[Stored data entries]
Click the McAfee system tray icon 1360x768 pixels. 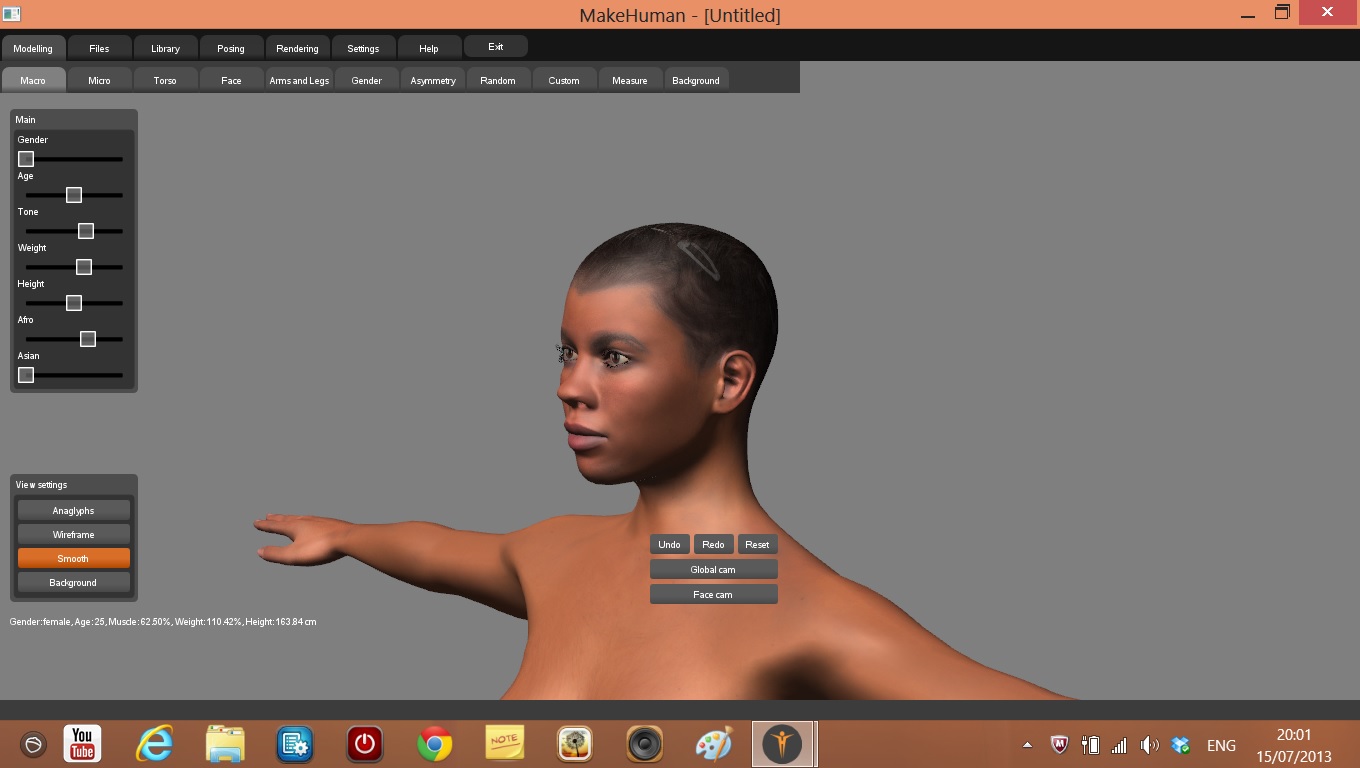pos(1060,744)
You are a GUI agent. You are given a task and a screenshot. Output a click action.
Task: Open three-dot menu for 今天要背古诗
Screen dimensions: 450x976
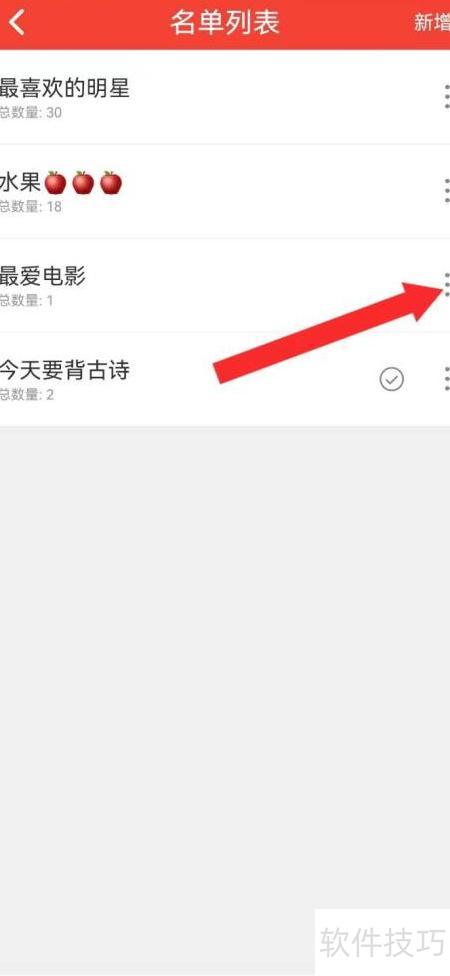point(446,378)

TASK ITEM
Starting at the line that contains "You are a GUI", write out every line through the final line of the entries, word for word; skip any pictures.

EXPECTED ANSWER
You are a GUI agent. You are given a task and a screenshot. Output a click action.
Task: Open three-dot menu for 今天要背古诗
Screen dimensions: 450x976
point(446,378)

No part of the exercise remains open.